**Aim**
Reproduce word for word the portion of the data that begins with the line containing "Image resolution: width=1024" and ends with the line containing "Instruction: Select the Move Beat tool icon", including both of those lines, and omit the pictures from your answer.

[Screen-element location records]
------------------------
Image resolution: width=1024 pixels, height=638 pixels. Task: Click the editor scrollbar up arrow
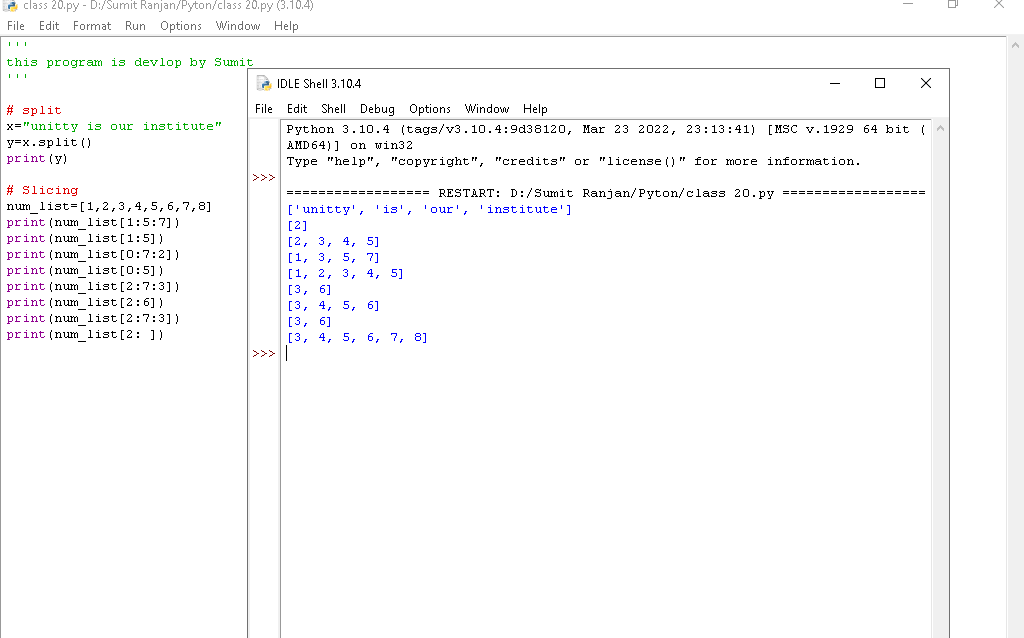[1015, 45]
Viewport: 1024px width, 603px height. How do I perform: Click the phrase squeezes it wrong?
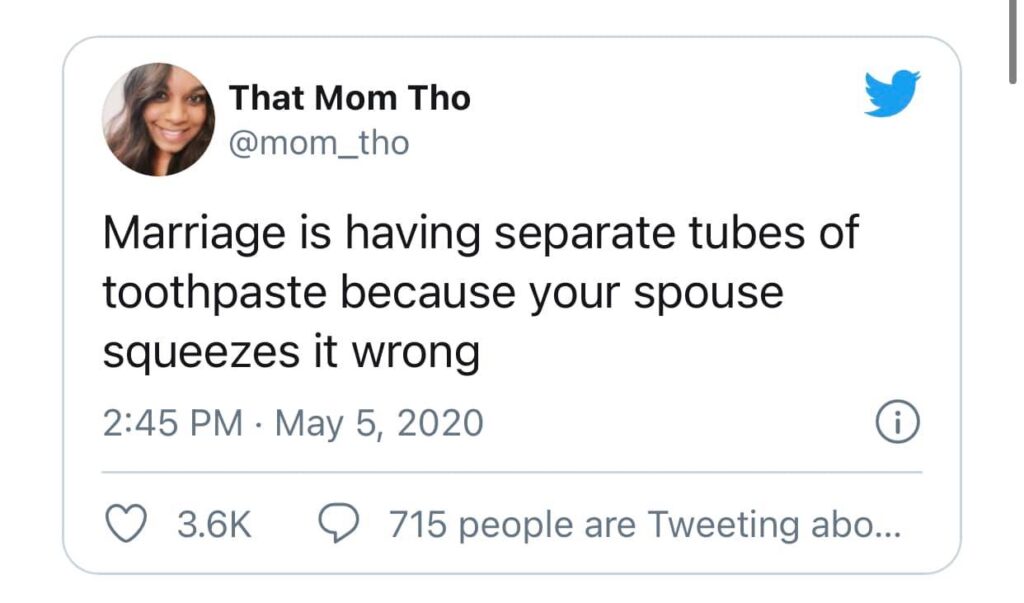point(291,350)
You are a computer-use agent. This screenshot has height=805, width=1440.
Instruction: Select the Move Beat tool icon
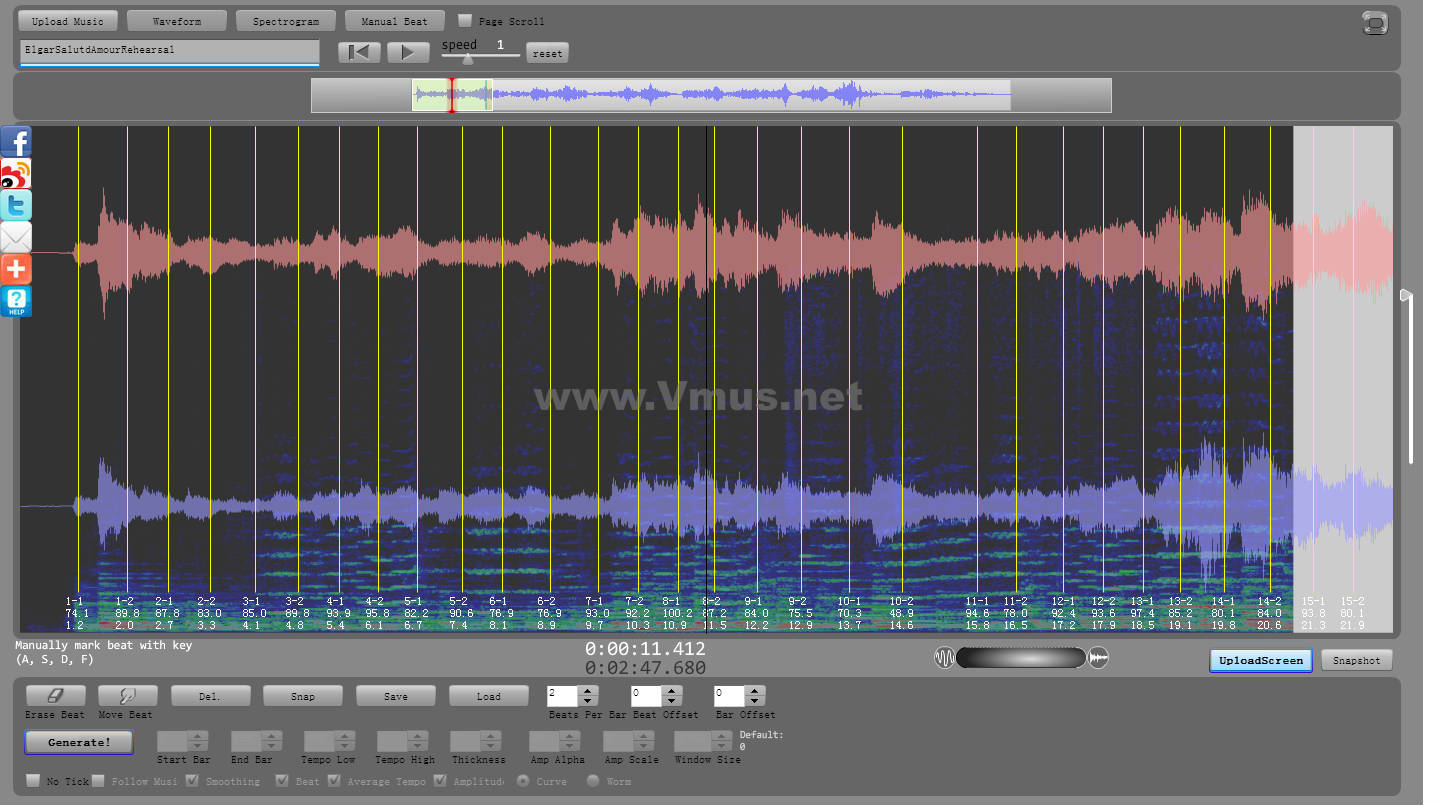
------------------------
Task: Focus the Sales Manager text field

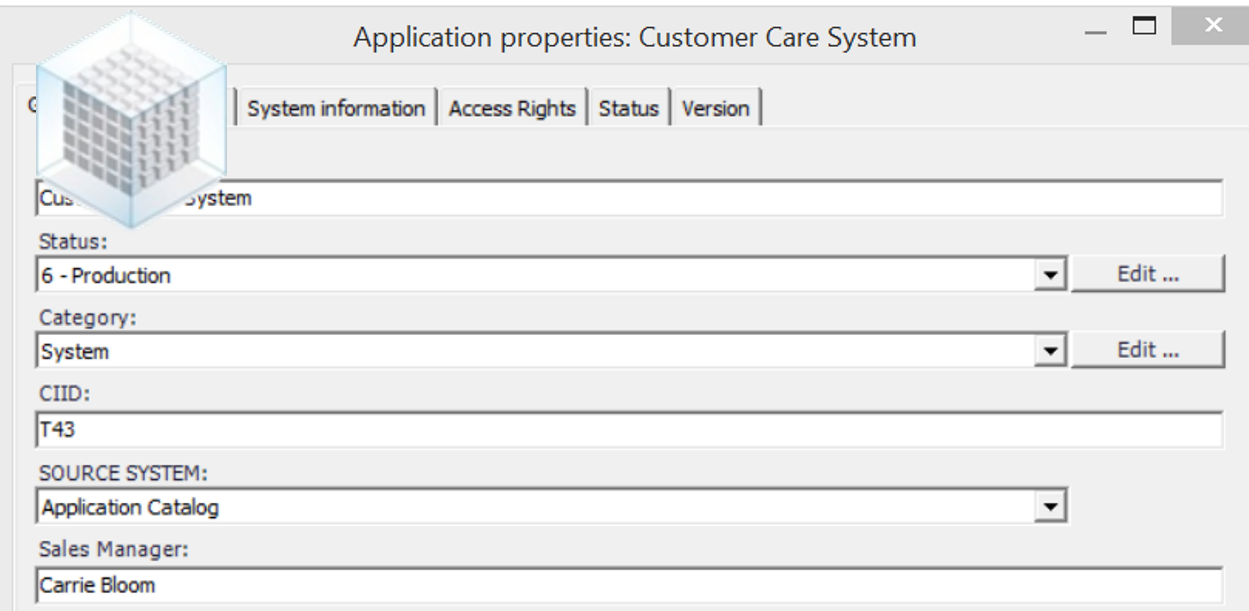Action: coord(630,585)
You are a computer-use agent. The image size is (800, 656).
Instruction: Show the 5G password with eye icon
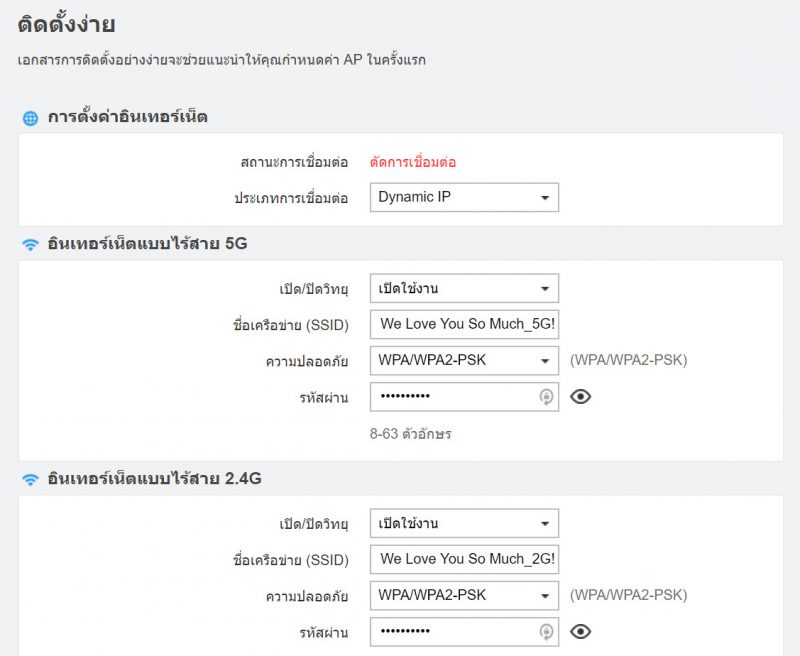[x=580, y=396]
------------------------
**In response**
Image resolution: width=1024 pixels, height=638 pixels. Task: Click the editor scrollbar up arrow
[1015, 45]
Viewport: 1024px width, 603px height. How do I perform: Click the phrase squeezes it wrong?
point(291,350)
You are a computer-use agent. This screenshot has height=805, width=1440.
Instruction: Select the Move Beat tool icon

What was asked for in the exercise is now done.